A previous study revealed the existence of differences in the geographical distribution among the members of the S. schenckii complex, including widespread as well as geographically restricted species.16S. brasiliensis and S. mexicana occurred only in Brazil and Mexico, respectively, and these taxa grouped all the isolates from Brazil (N=29) and Mexico (N=2) tested in that study. Based on these observations, we first thought the 25 isolates from Mexico studied here could follow the same pattern of close phylogenetic affinity observed in isolates from Brazil. However, none of these isolates grouped into the S. mexicana clade, a species originally reported from soil and from carnation leaves. On the other hand, S. schenckii and S. globosa are widespread fungi showing transoceanic distributions.16 Until now, 36 isolates of S. globosa have been reported from United Kingdom, Spain, Italy, China, Japan, USA, and India. This is the first record of this species from Mexico, and Central and South America.

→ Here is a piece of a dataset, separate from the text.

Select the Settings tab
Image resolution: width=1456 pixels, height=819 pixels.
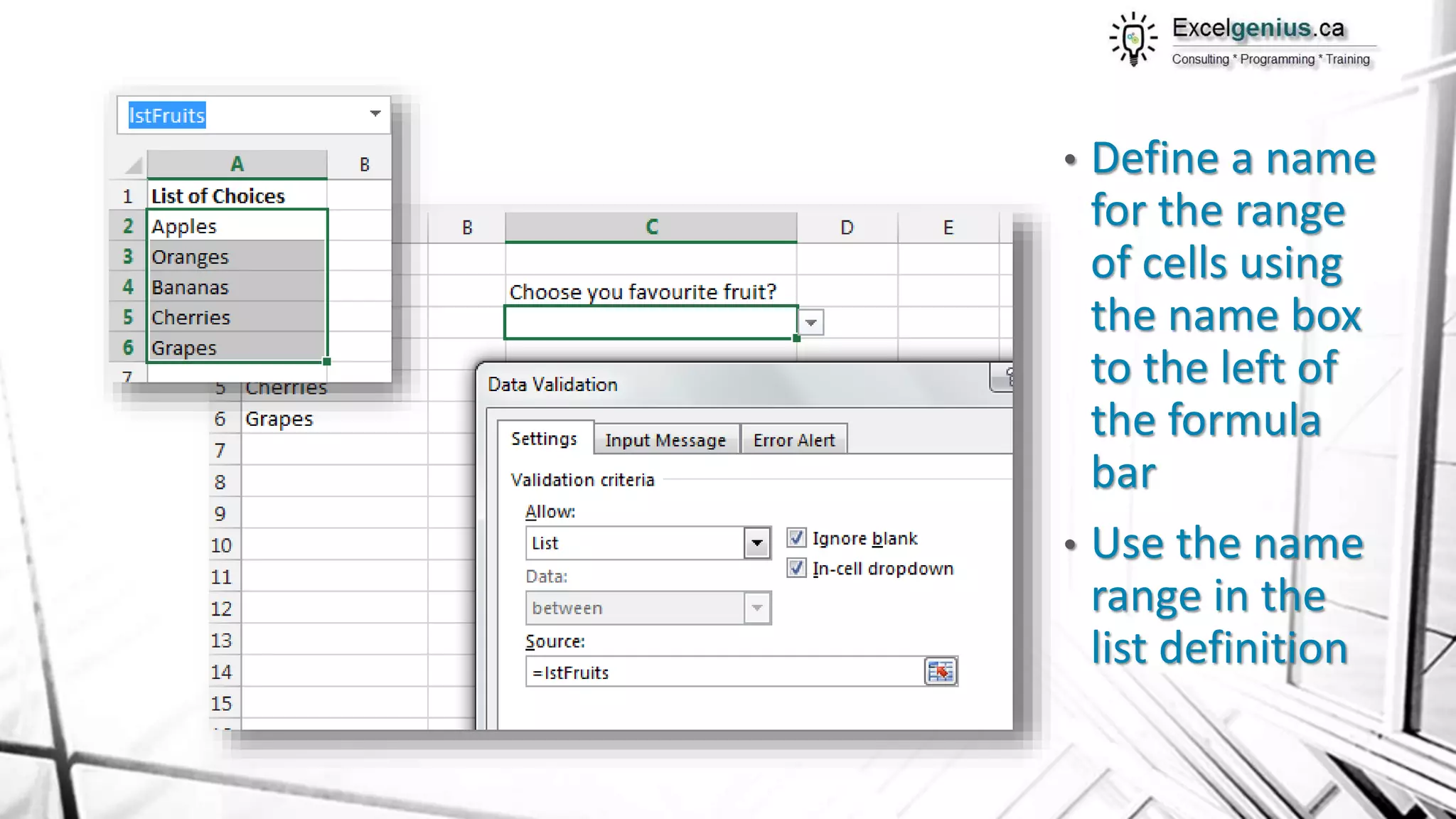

An experimental model of disseminated infection by different Sporothrix species in immunocompetent mice showed that, while S. schenckii s. str. and S. brasiliensis were able to kill immunocompetent animals inoculated intravenously, S. globosa did not cause any apparent lesion, suggesting that it might be less virulent than the former species.15 Interestingly, in contrast with S. schenckii s. str. and S. brasiliensis, which have been associated with both localized and invasive disease,16,17 no cases of invasive infections have been attributed to S. globosa. This apparently lower virulence might be related to the inability of the fungus to grow at 37°C.16
Marimon et al.16 proposed as key features for the differentiation of the clinically relevant Sporothrix species the presence or absence of pigmented sessile conidia, growth rates at different temperatures, and carbohydrate assimilation test results. Although morphologically similar to other taxa within the S. schenckii complex, S. globosa is the only member of the complex unable to grow at 37°C on PDA. Moreover, among the four Sporothrix species with pigmented sessile conidia treated, only S. globosa showed the combination of positive sucrose and negative raffinose assimilations. These easily diagnosed features allow the identification of S. globosa and related taxa by simple inexpensive laboratory procedures.